Atkinson and Shiffrin published their influential model of memory; kick-starting the “Cognitive Revolution”

1980-1990

Techniques for brain imaging in living individuals.

 


Significant Experiments 

Some of the most path-breaking experiments which have contributed to shaping Psychology into the discipline that it is today are: 

  1. Harry Harlow’s Rhesus monkey experiments
  2. Ivan Pavlov's Classical Conditioning experiments
  3. Solomon Asch's Conformity experiments
  4. Skinner’s Operant Conditioning experiments
  5. The Stanford Prison Experiment
  6. Milgram's Obedience Experiment.


Development of Psychology in India


In this section, a brief timeline of the emergence of Psychology in India will be provided. 

Although, there was no independent science of Psychology in ancient/ medieval India, according to Murphy & Murphy (1968), the vast literature of the Vedas, the Upanishads, epics (such as Mahabharata), etc comprised the ‘first great psychological system’. According to Rao & Pranjpe in ‘Psychology in the Indian Tradition', the study of the jiva (individual) constituting the body, mind, and consciousness falls within the purview of Indian Psychology. 

 

Psychology, as studied in the Euro-American Scholarly tradition, was first introduced at the University of Calcutta. Philosopher Dr. Brajendra Nath Seal drew the first syllabus for experimental psychology here, in 1905. Dr. Narendra Nath Sen Gupta was the first head of the department of experimental psychology. Girindra Shekhar Bose, who succeeded NN Sen Gupta, founded the Indian Psychoanalytic Society in 1922 and started the journal ‘Samiksha' in 1947. 

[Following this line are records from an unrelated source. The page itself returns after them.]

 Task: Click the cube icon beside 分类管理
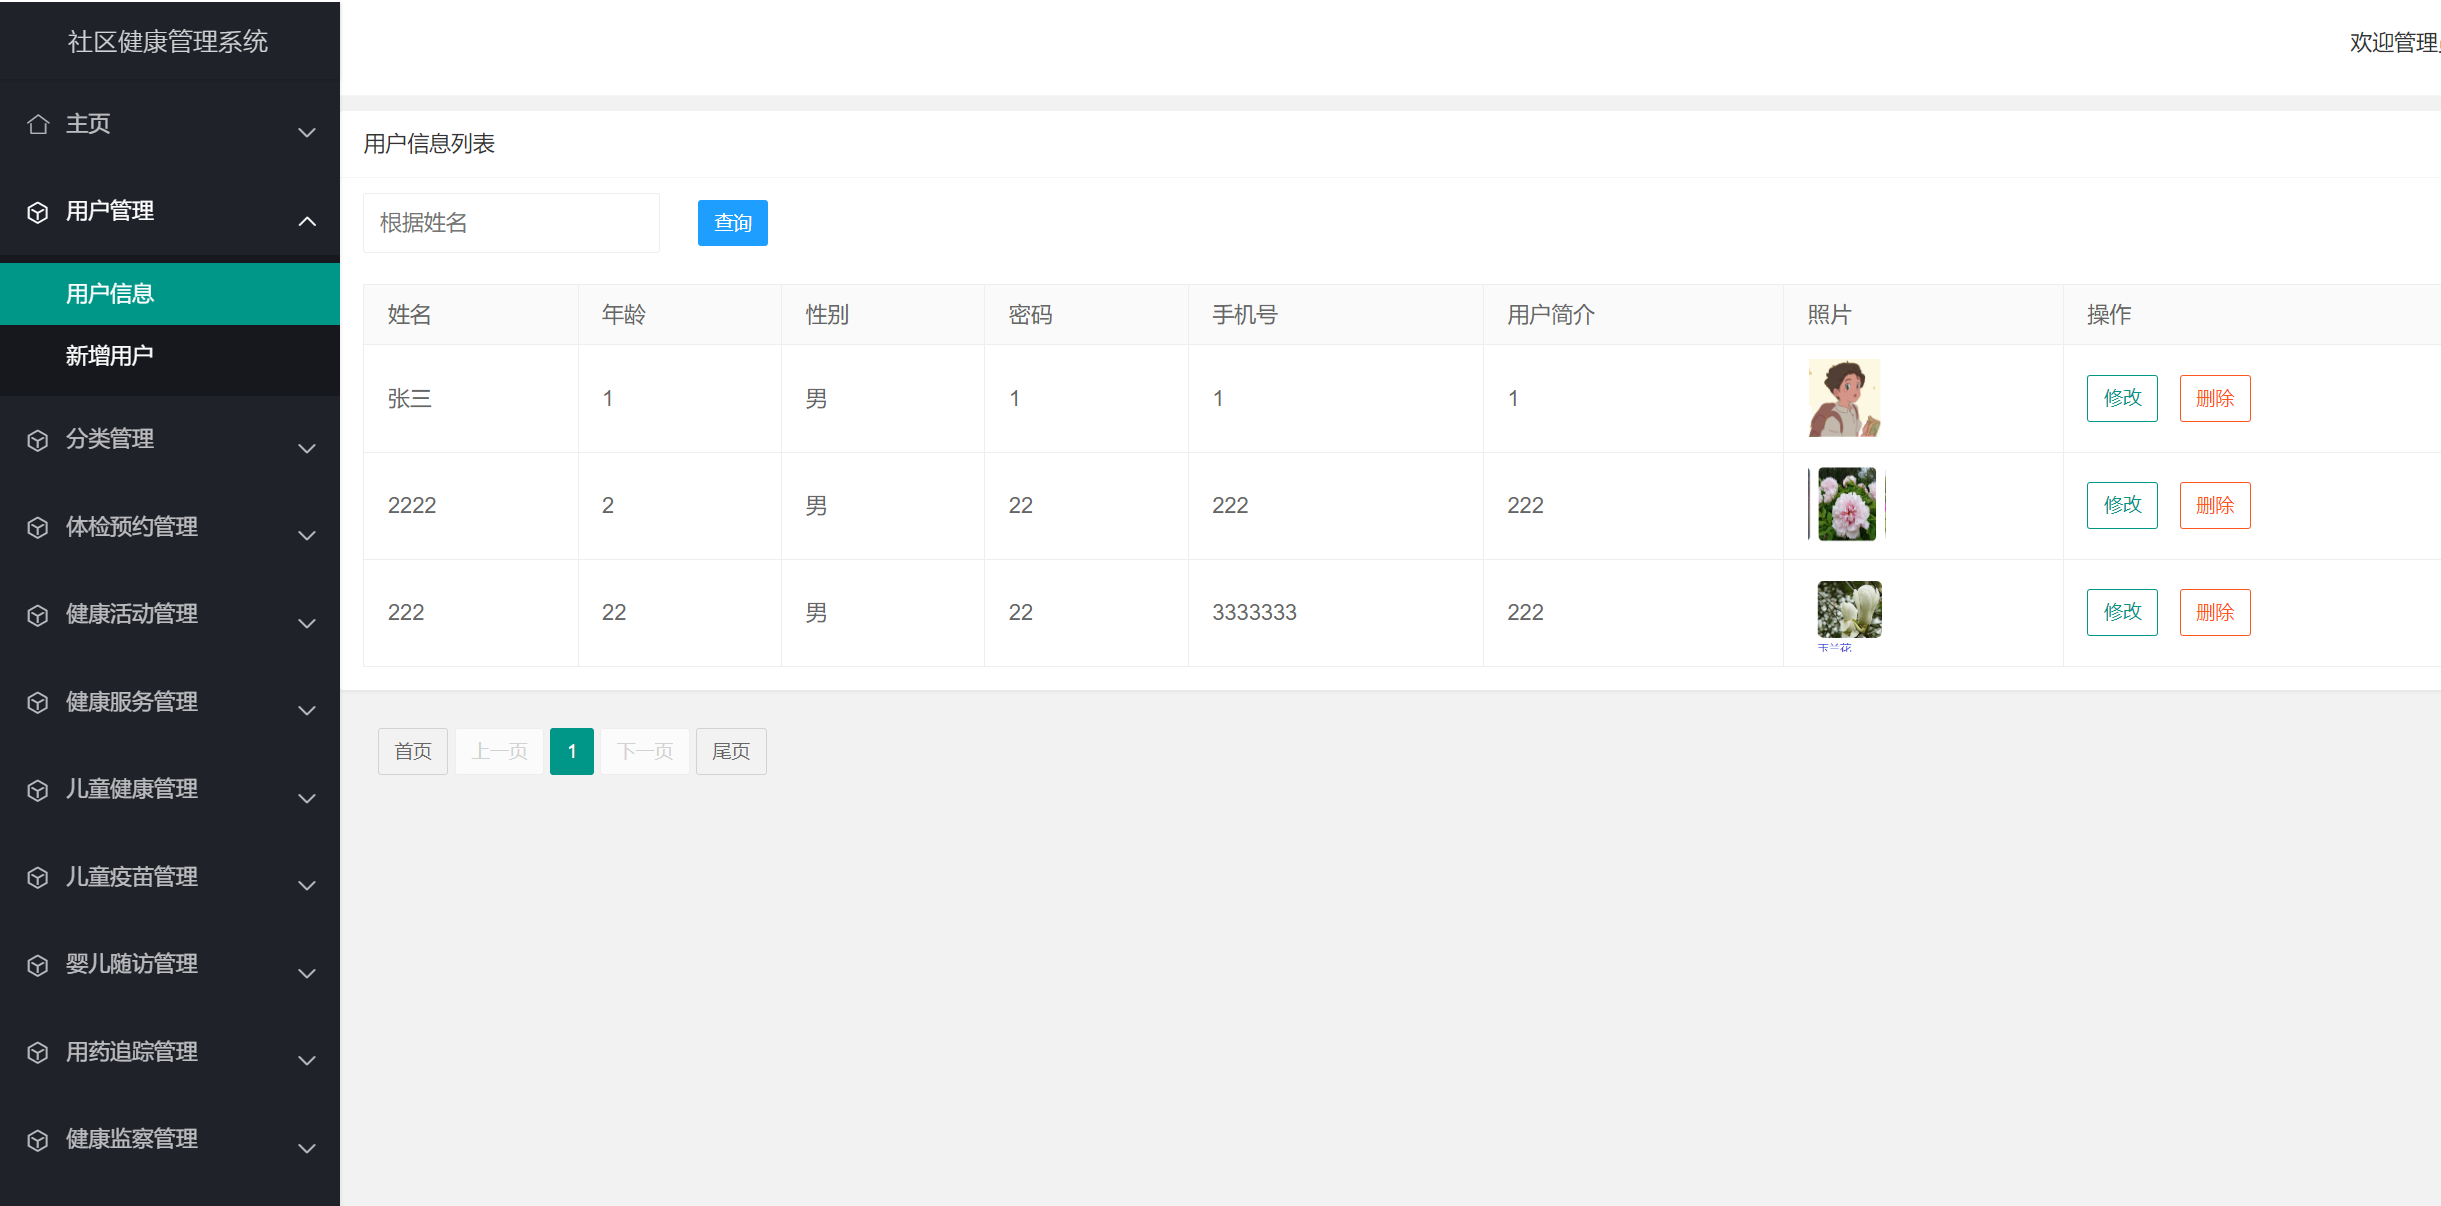tap(38, 440)
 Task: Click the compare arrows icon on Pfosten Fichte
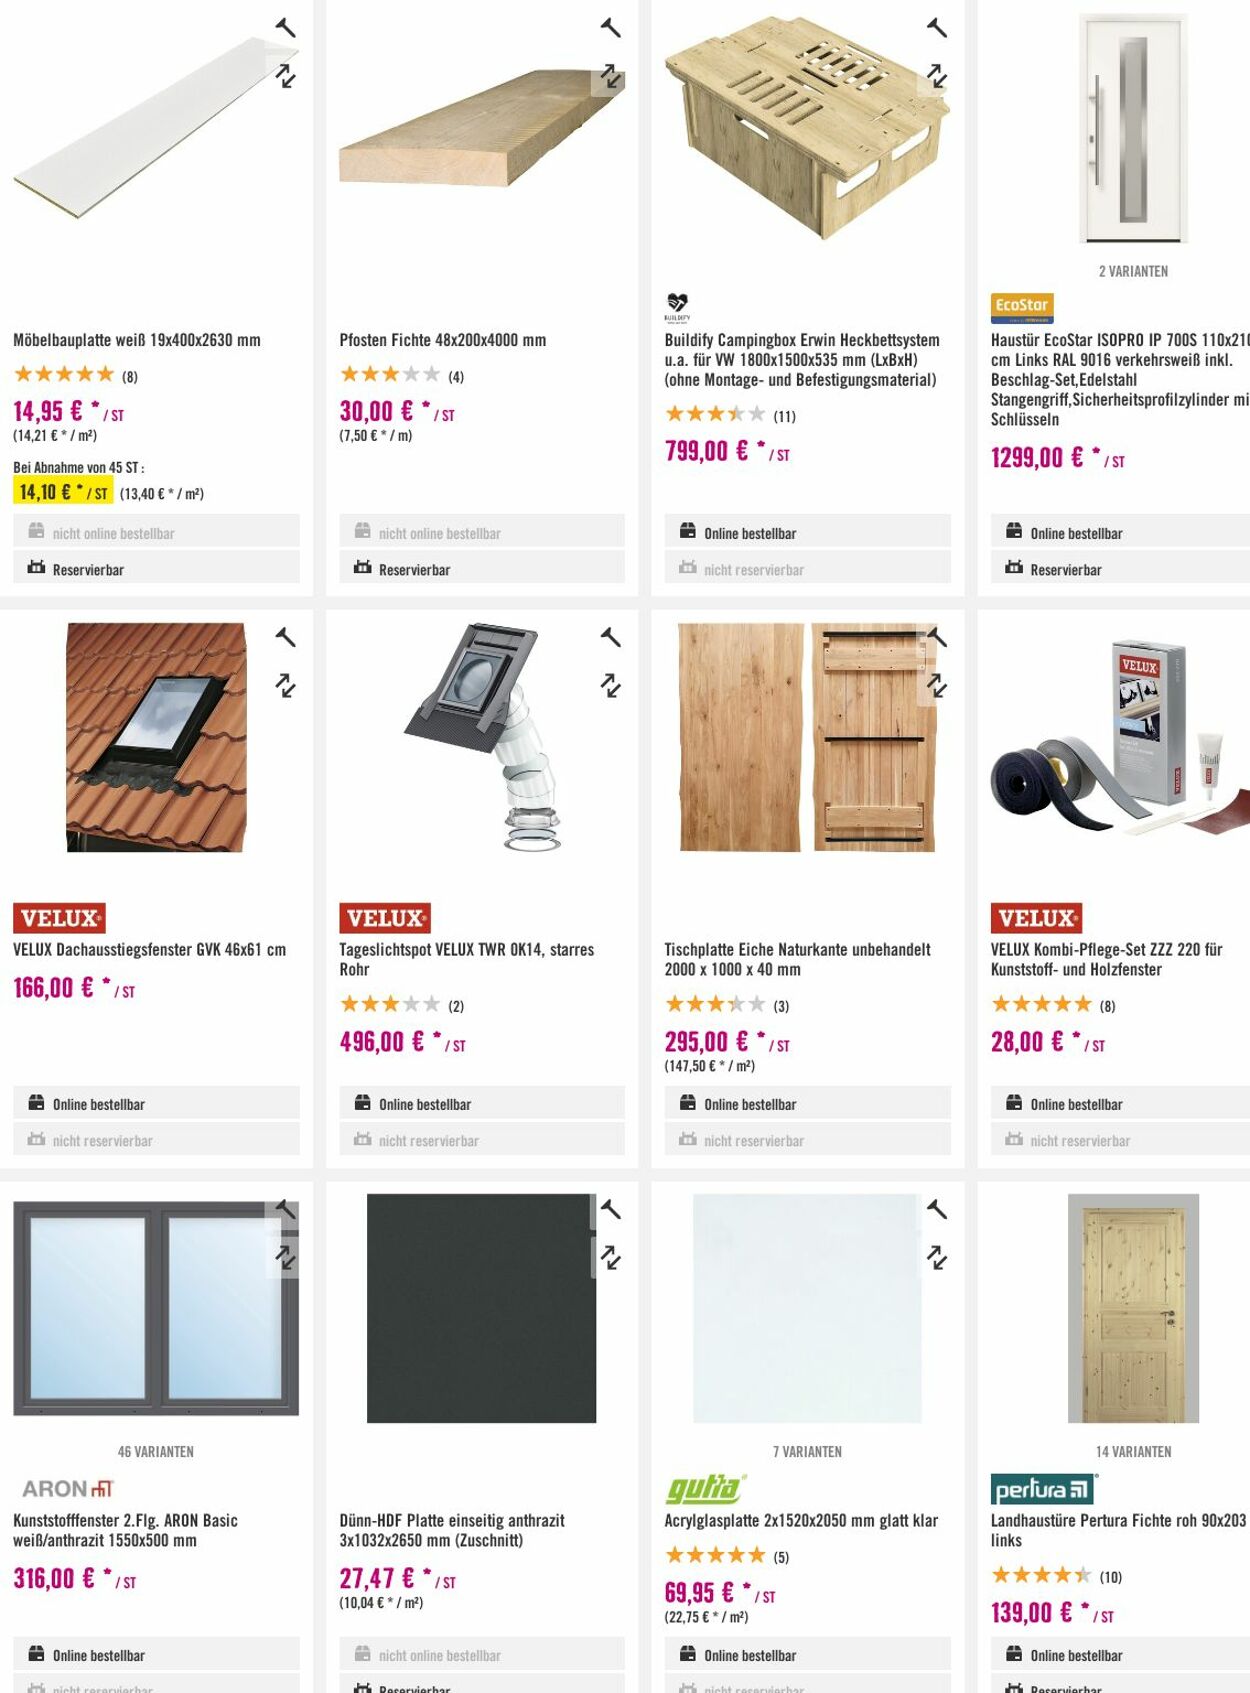(x=611, y=76)
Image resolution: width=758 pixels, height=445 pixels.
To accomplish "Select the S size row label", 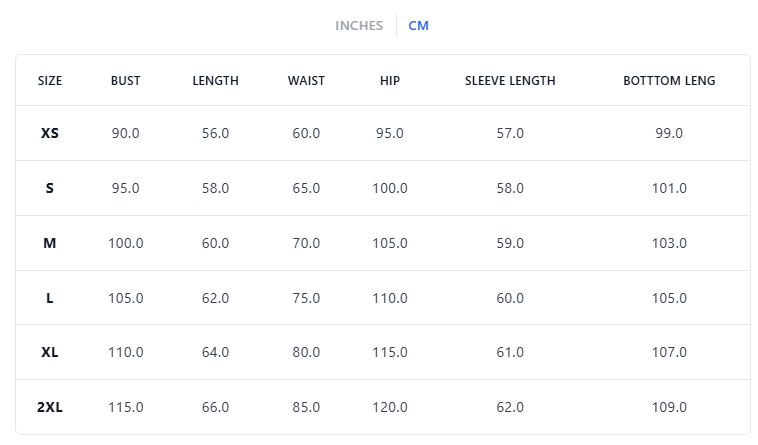I will pos(50,188).
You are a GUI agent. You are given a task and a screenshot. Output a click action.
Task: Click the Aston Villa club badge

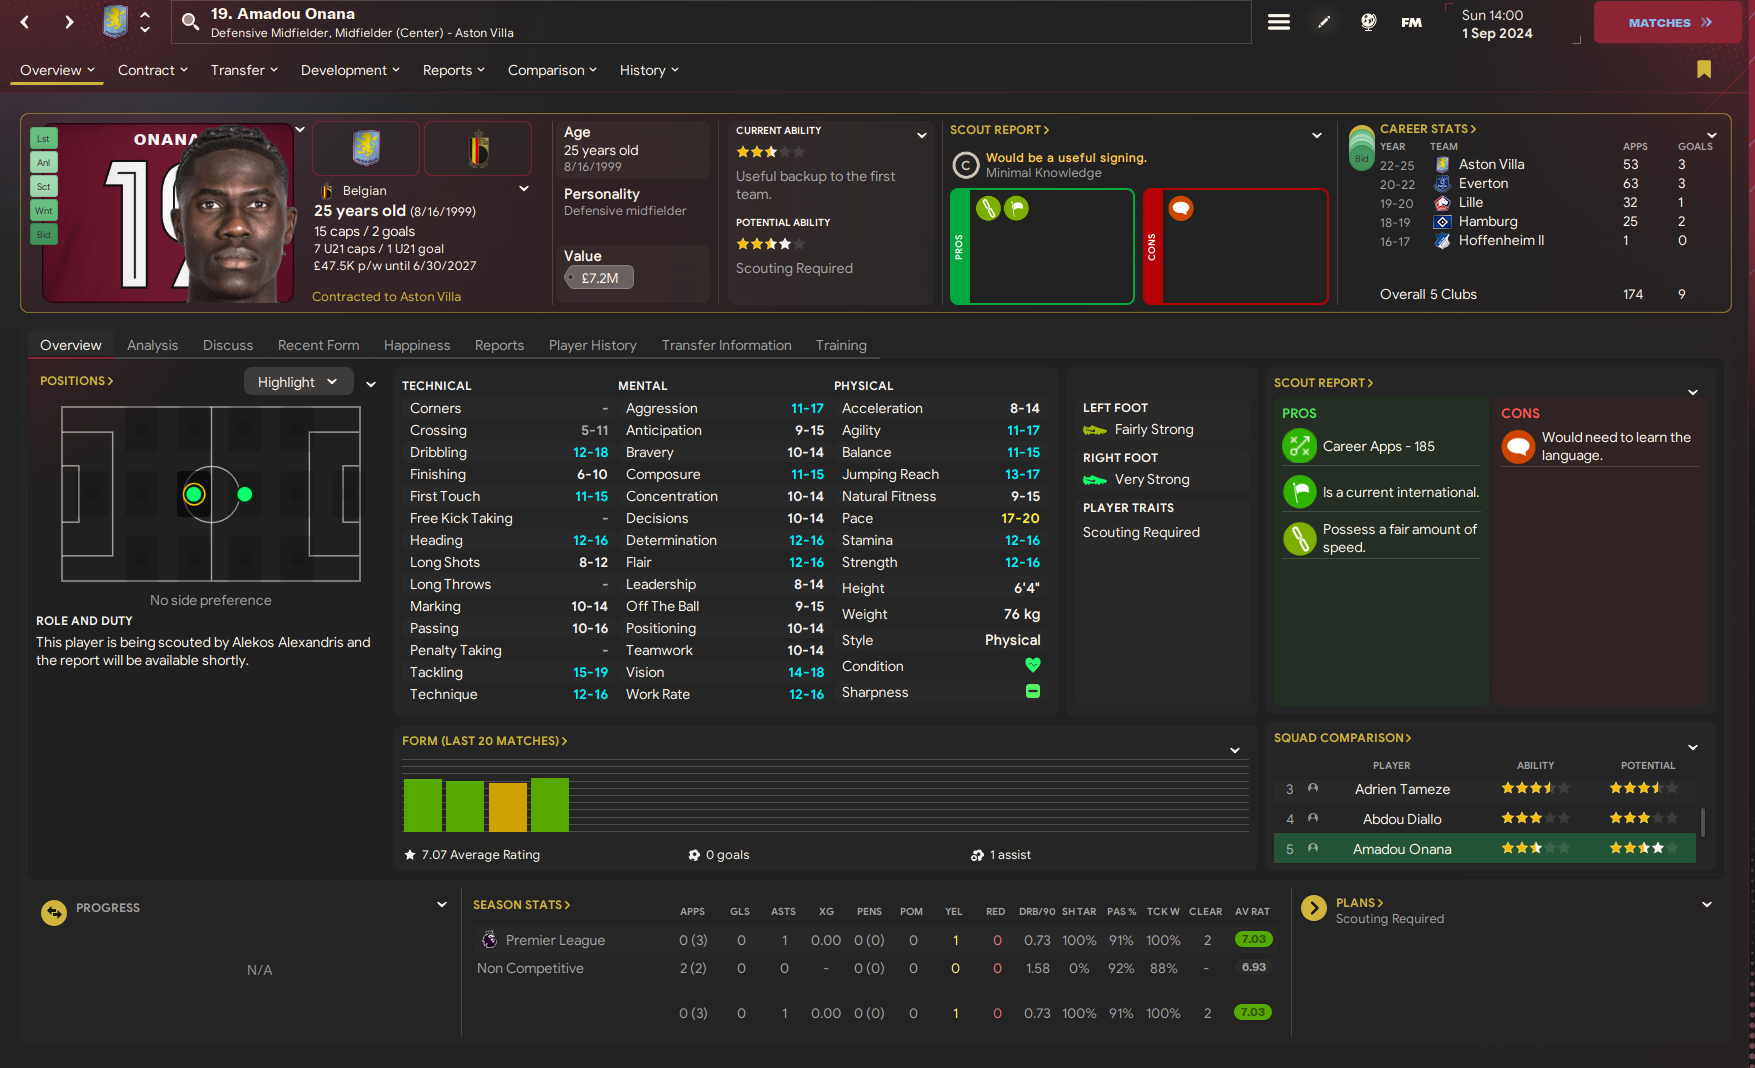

© Indian Psychoanalytical Society

To know more, watch this video.



Major Events in the Development of Psychology in India


Below attached is a table showing the major professional development of the field in India over the years.  

YEAR

EVENT     

1925

Indian Psychological Association was founded

1940

Lumbini Park Mental Hospital developed in Calcutta

1945

Psychology wing of Defense research established; became part of the Defense Science Organization of India later

1955

National Institute of Mental Health and Neurosciences established in Bangalore

1962

Indian Academy of Applied Psychology was established

1968

The Indian Association of Clinical Psychology was formed

1989

The National Academy of Psychology was founded.

1997

National Brain Research Centre was established in Gurgaon, Haryana.

2003

Pondicherry Manifesto of Indian Psychology adopted by NAOP

2009

Conference of Asian Association of Social Psychology organized in Delhi

2002

The Centre of Behavioral and Cognitive Sciences was set up by the UGC at the University of Allahabad.

 

 

Psychology is the study of the human mind and behavior. The human mind has the power to make even simple things complex and complex things simple. But we hope this article helped your mind to learn about the origin of Psychology in the most simple way possible!   

References:

Ciccarelli, S. K., White, J. N., & Misra, G. (2017). Psychology (5th ed.). Pearson India.

Rao, R. K., & Paranjpe, A. C. (2016). Psychology in the Indian Tradition (1st ed.). Springer.

VandenBos, G. R., & American Psychological Association. (2007). APA dictionary of psychology. Washington, DC: American Psychological Association.